Wohnzimmer planen: Welche Sofagröße passt in meinen Raum
Bevor man ein Sofa kauft, sollte man den Grundriss des Wohnzimmers genau kennen. Die entscheidenden Maße sind nicht nur die Länge und Breite des Raumes, sondern auch die Position von Türen, Fenstern und Heizkörpern. Ein Sofa, das den Raum optisch erdrückt oder den Laufweg blockiert, wird schnell zum Ärgernis. Deshalb lohnt es sich, vorab mit Kreppband die geplante Stellfläche auf dem Boden zu markieren. So sieht man sofort, ob die gewünschte Größe realistisch ist.
Die passende Sofagröße hängt von mehreren Faktoren ab: der Raumgröße, der Nutzung und der Anzahl der Personen, die regelmäßig darauf sitzen.
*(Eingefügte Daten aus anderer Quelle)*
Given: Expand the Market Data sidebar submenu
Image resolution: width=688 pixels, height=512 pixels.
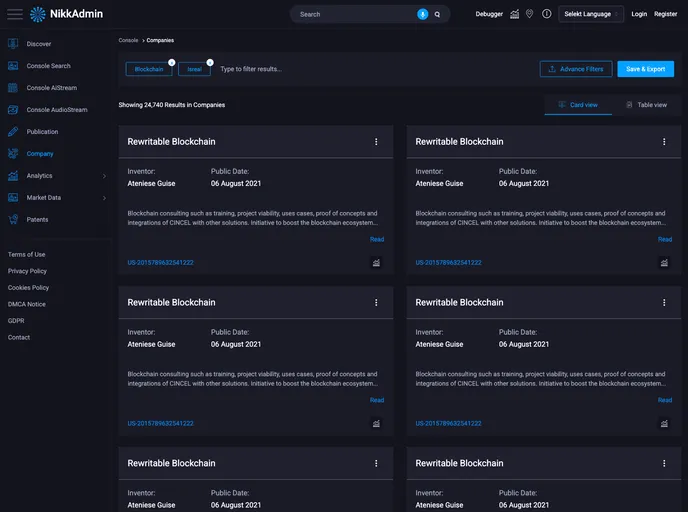Looking at the screenshot, I should (x=104, y=198).
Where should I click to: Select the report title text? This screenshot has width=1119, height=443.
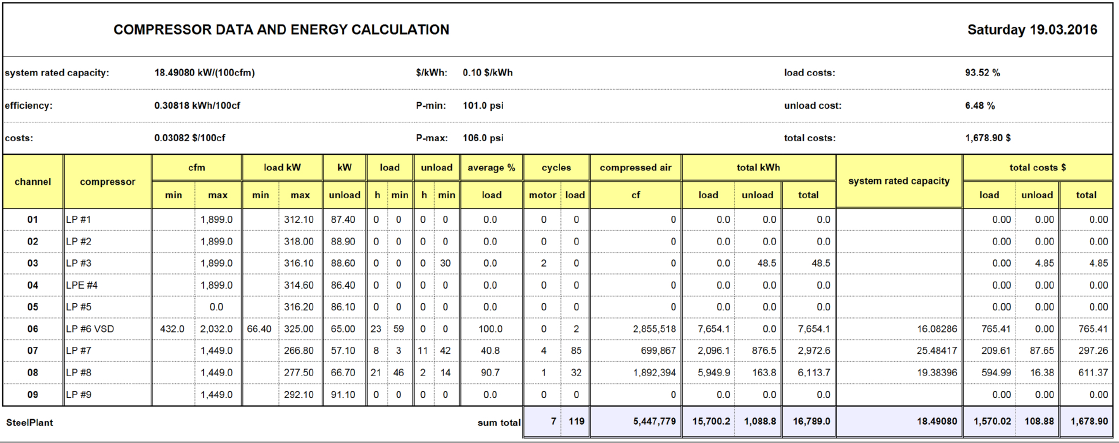[x=281, y=30]
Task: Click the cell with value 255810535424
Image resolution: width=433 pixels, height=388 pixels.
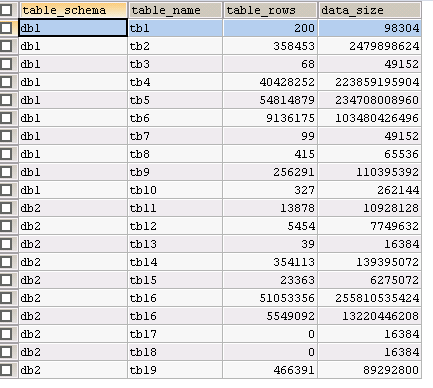Action: [x=370, y=298]
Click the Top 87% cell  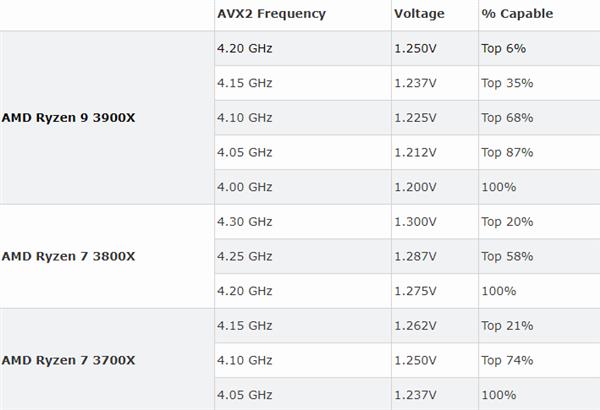coord(507,152)
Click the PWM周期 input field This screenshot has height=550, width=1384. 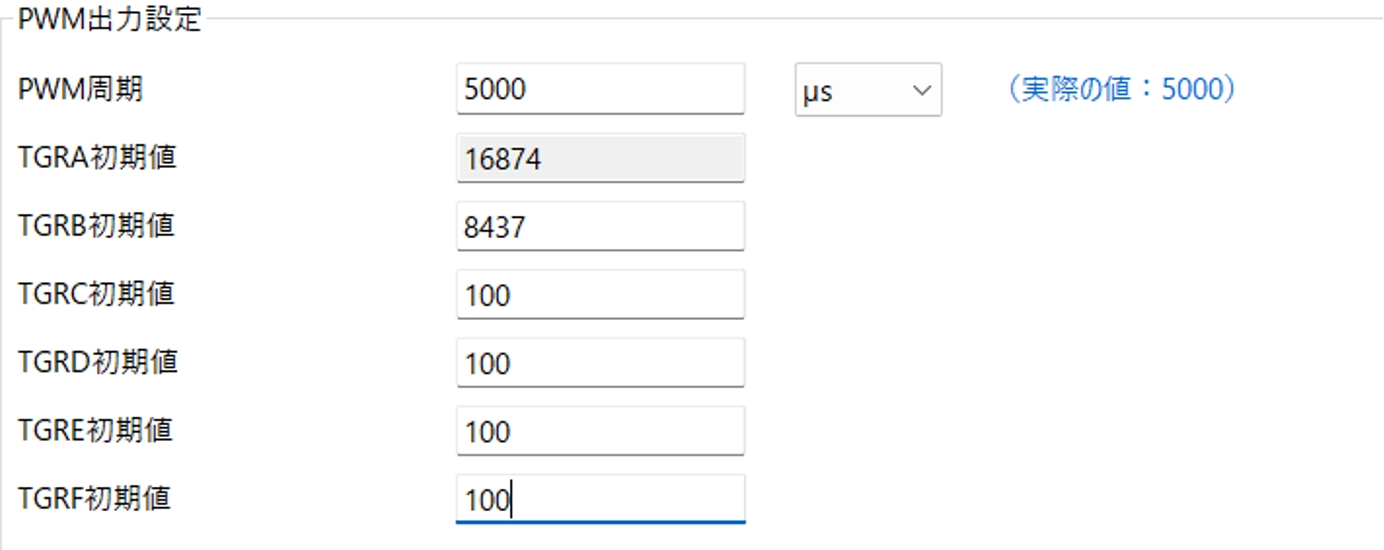pos(600,89)
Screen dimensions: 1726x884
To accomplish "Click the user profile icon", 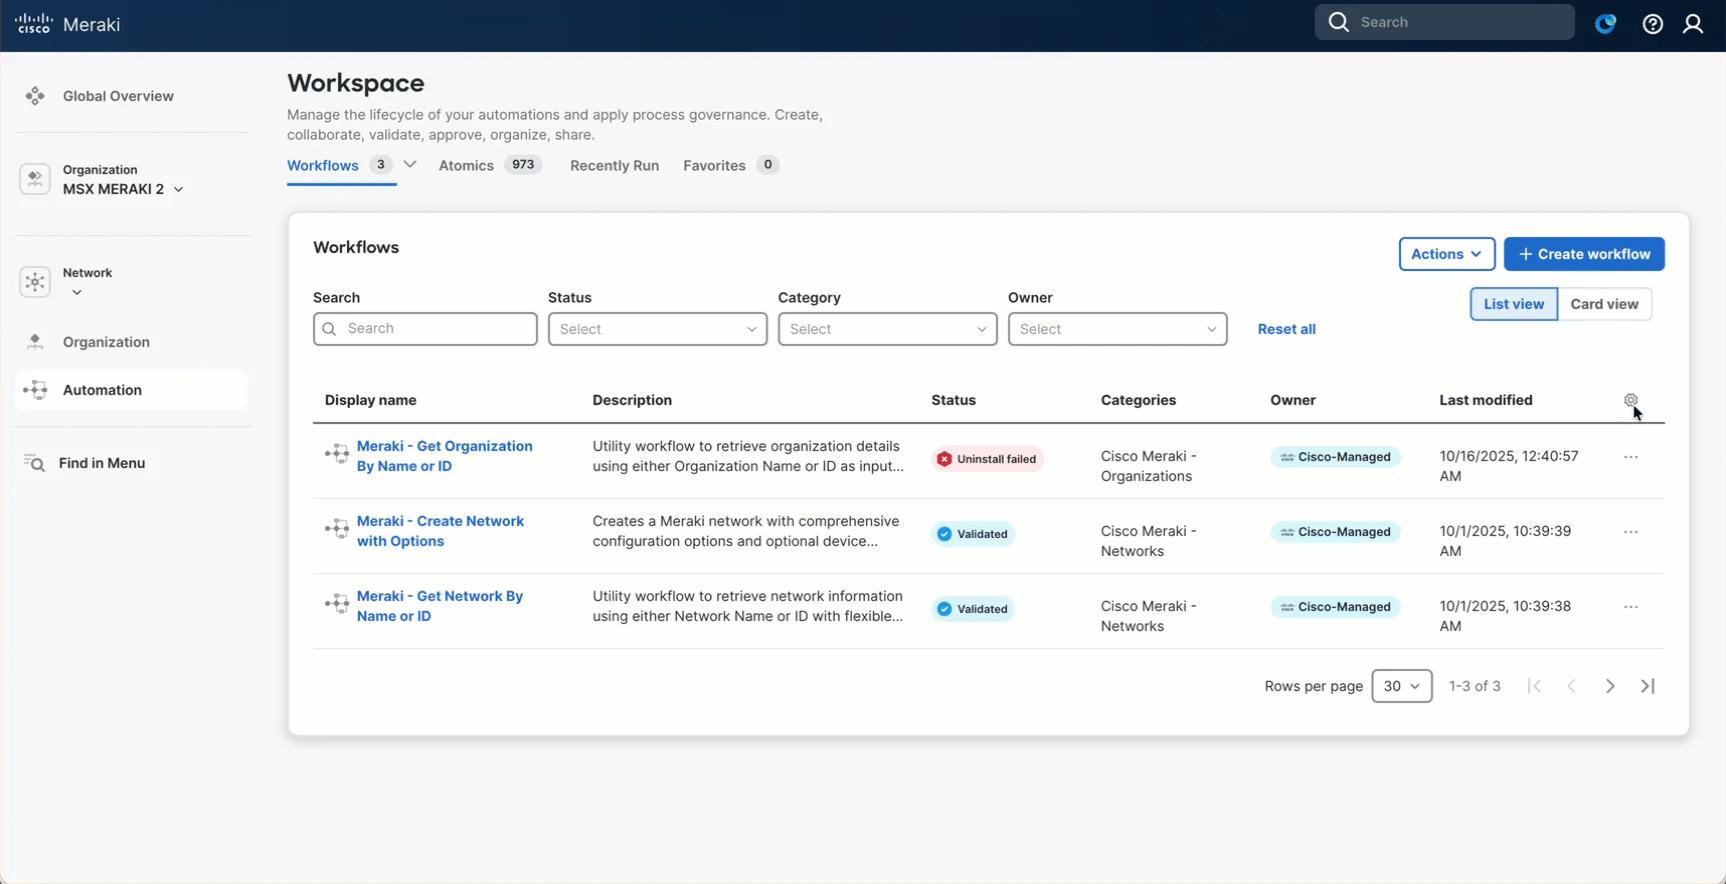I will click(1692, 24).
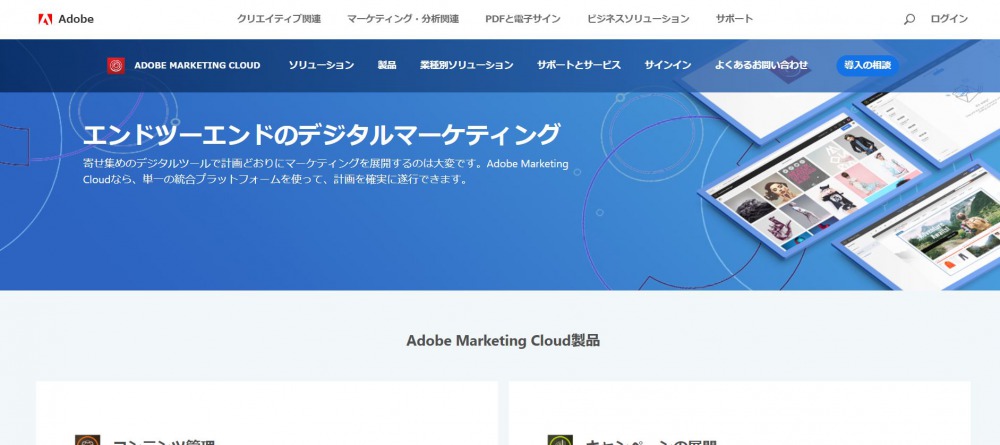Click the キャンペーンの展開 product icon
Screen dimensions: 1000x445
560,440
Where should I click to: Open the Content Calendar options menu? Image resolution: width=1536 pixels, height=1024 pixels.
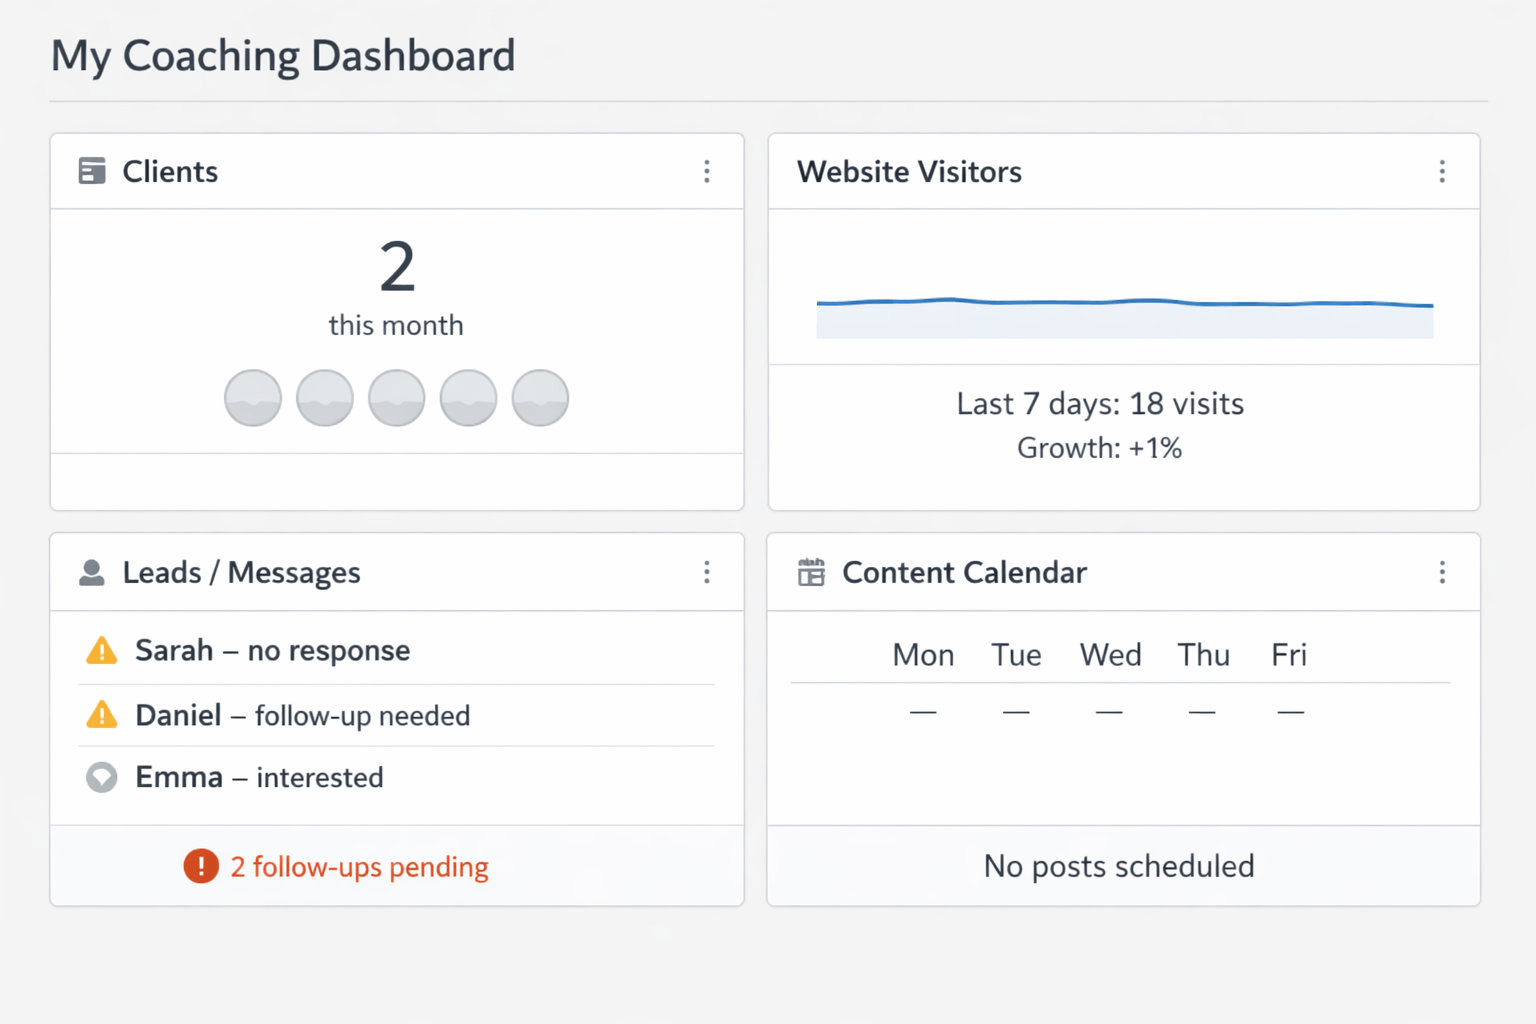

Als Faustregel gilt: In kleinen Wohnzimmern bis 20 Quadratmetern sollte die Sofalänge zwei Drittel der Wand nicht überschreiten, an der es steht. Bei größeren Räumen kann ein Sofa mit einer Länge von 240 bis 300 Zentimetern durchaus sinnvoll sein. Wichtig ist auch die Sitztiefe – sie bestimmt, ob man bequem sitzt oder eher lümmelt. Wer sich unsicher ist, findet unter Sofakauf: Maße und Sitztiefe eine hilfreiche Orientierung, die über reine Zentimeterangaben hinausgeht.
Neben den reinen Maßen spielt die Proportion eine große Rolle. Ein niedriges, breites Sofa wirkt in einem hohen Raum anders als in einer Dachwohnung mit schrägen Wänden. Auch die Farbwahl beeinflusst die Wahrnehmung: Helle Bezüge lassen den Raum größer erscheinen, dunkle saugen optisch Licht und Weite. Wer ein Ecksofa plant, sollte den Schenkel nicht zu lang wählen, sonst bleibt der Raum zwischen Sofa und Fernseher zu schmal. Ein seitlicher Abstand von mindestens 60 Zentimetern zu Möbeln oder Wänden erhält die Bewegungsfreiheit.
Am Ende hilft nur ausprobieren. Messen Sie den Raum aus, markieren Sie die Fläche und stellen Sie sich vor, wie Sie das Sofa täglich nutzen. Ein zu großes Sofa mag im Geschäft beeindruckend wirken, im eigenen Wohnzimmer wird es schnell zur Belastung. Wer die eigenen Bedürfnisse und die Raummaße ehrlich abgleicht, trifft eine Entscheidung, die Jahre hält.